Tuesday, October 15, 2019

'Turn Out Your Pockets on the Tablecloth'

“We are born each morning, shelled upon
A sheet of light that paves
The palaces of sight, and brings again
The river shining through the field of graves.”

Auden, you say?  No, Larkin, though Auden haunts the poem. Larkin had mostly shrugged off Yeats but Auden’s influence persisted. “Many Famous Feet Have Trod” was completed on this date, Oct. 15, in 1946, and (wisely) not published during Larkin’s lifetime. Read out of context, the passage above from the second of the poem’s thirteen eight-line stanzas sounds almost ecstatic – psychedelic? visionary? -- by Larkin’s customary standards. In Philip Larkin: Life, Art and Love (2014), James Booth likens the poem to the rhetoric in Fitzgerald’s Rubáiyát of Omar Khayyám.

And that’s the problem with much of Larkin’s early work (he was twenty-four) and the work of many young poets, even great ones.

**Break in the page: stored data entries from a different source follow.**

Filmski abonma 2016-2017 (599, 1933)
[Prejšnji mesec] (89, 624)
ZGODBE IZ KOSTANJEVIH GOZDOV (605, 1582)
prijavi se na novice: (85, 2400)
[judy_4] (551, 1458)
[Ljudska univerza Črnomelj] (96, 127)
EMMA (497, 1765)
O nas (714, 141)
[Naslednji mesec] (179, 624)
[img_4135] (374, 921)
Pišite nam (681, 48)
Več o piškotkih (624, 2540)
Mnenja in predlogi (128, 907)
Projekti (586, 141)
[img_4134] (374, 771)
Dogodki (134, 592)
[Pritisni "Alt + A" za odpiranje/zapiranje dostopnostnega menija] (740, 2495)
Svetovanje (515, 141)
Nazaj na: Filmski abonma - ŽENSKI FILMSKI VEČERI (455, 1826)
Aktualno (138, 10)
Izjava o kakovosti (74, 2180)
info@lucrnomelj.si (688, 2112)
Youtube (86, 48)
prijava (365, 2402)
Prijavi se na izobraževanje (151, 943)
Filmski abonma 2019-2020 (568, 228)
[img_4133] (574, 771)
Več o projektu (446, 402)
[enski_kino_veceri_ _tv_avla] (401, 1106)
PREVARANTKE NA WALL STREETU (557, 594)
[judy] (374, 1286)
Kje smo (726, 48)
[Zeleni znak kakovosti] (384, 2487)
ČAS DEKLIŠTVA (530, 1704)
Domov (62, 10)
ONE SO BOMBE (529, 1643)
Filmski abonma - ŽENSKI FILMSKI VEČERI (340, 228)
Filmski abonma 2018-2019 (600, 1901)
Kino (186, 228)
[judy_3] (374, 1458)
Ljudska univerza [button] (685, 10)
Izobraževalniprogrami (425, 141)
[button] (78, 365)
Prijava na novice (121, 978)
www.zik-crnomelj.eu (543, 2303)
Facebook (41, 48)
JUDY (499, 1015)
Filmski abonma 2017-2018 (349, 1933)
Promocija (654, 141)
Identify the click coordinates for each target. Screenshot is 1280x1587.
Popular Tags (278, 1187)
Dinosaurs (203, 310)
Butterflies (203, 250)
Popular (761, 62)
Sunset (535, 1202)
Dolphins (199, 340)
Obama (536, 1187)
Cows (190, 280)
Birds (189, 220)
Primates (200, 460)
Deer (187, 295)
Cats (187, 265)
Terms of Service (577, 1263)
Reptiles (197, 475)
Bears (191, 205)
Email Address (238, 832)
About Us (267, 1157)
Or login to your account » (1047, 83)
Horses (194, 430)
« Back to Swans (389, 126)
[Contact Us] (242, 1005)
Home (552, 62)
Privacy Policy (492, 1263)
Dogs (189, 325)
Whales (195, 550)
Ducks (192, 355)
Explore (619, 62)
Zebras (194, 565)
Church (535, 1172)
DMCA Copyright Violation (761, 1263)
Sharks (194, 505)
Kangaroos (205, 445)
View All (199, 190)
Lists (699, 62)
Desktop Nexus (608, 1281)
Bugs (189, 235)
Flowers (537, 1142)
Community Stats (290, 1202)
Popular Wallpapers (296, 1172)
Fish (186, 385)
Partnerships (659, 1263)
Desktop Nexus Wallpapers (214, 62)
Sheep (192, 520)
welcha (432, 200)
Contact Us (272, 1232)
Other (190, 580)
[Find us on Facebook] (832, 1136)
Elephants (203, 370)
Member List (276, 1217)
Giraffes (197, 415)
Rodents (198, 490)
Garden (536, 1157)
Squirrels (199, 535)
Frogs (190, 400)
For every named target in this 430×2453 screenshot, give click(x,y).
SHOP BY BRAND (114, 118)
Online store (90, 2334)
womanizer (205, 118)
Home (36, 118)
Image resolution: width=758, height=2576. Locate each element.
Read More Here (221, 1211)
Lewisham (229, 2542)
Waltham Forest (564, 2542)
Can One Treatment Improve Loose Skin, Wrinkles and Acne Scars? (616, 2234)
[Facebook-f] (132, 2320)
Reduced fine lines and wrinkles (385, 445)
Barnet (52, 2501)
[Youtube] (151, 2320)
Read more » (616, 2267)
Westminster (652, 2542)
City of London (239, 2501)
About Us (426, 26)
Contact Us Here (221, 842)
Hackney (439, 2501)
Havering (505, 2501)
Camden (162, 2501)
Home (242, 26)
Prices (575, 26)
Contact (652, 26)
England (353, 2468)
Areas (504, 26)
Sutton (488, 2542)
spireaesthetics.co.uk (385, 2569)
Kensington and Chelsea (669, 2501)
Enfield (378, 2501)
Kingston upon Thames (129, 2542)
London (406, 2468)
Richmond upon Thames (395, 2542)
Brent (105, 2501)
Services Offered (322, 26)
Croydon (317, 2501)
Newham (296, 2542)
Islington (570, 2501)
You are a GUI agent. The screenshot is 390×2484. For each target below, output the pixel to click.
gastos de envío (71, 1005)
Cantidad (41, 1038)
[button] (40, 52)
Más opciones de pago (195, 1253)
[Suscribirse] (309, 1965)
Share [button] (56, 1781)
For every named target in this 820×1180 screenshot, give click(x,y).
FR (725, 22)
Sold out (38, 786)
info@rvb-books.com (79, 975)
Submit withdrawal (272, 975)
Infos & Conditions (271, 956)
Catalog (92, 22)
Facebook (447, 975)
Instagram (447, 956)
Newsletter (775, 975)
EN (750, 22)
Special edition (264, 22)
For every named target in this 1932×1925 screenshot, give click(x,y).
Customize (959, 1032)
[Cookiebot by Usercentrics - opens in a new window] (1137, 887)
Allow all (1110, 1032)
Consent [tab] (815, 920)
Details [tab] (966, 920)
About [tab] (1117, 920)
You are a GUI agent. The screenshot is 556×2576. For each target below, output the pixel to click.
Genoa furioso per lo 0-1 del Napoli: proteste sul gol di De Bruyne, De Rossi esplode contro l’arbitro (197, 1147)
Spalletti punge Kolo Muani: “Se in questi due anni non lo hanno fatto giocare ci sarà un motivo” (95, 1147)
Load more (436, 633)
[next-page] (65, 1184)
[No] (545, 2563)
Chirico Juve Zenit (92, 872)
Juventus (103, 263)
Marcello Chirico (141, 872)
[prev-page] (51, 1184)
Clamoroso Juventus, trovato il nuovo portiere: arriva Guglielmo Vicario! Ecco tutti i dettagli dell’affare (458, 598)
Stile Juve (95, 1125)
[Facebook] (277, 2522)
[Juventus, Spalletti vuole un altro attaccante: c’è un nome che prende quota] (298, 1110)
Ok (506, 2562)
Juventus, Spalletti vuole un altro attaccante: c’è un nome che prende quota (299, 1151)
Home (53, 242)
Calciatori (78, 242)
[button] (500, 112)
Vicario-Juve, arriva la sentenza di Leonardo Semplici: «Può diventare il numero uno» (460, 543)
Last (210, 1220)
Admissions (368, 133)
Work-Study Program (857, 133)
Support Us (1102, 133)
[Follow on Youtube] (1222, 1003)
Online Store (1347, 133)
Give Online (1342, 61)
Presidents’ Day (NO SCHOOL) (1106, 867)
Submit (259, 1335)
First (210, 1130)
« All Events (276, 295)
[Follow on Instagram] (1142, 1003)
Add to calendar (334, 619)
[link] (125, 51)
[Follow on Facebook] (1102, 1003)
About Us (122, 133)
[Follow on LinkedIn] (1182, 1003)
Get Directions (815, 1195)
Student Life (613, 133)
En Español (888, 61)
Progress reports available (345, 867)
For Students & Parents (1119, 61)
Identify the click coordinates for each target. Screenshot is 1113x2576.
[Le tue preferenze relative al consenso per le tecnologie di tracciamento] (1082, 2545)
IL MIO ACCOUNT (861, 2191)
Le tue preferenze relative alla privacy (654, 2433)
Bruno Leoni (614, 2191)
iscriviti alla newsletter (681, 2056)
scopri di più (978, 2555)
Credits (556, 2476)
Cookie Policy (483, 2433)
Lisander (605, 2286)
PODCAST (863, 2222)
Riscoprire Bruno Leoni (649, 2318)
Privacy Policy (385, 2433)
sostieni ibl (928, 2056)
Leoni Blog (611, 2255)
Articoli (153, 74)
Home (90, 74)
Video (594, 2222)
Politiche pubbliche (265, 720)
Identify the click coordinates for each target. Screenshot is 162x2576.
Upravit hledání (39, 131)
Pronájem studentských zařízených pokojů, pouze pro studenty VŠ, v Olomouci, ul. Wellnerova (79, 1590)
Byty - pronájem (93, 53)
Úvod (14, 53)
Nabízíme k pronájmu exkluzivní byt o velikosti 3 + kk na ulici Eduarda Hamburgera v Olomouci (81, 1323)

They assemble rhetoric. They write not poems but poetic gestures. Individual lines and phrases may be memorable but the whole does not cohere. Larkin’s poem is uncharacteristically long, suggesting that he had difficulty keeping it in focus. The best of his mature work is tight, without flab or filler. Nothing can be added or removed without hobbling the whole. The fourth stanza begins memorably: “Turn out your pockets on the tablecloth; / Consider what we know.” The rest turns overly schematic, as though Larkin didn’t trust his own material. In his notes to the Complete Poems (2012), Archie Burnett quotes a letter Larkin wrote to his friend James Ballard Sutton one day after completing the poem:

“The attitude is that sorrow is personal & temporal, joy impersonal & eternal; but I have mainly wasted my time in arguing in verse that the whole of knowledge can be divided so . . . . What I feel is that death can ballock life. It does. But life can ballock death by means of sex (creating new life) or (less certainly) art. BUT it has no consolation (I imagine when the Reaper is knocking on your door).”

Stated so baldly, Larkin makes his poem and commentary sound adolescent. In “Many Famous Feet Have Trod,” he hasn’t yet learned how to suggest rather than intone emphatically. Within a few years he would give us “Church Going,” “I Remember, I Remember” and “Mr Bleaney.”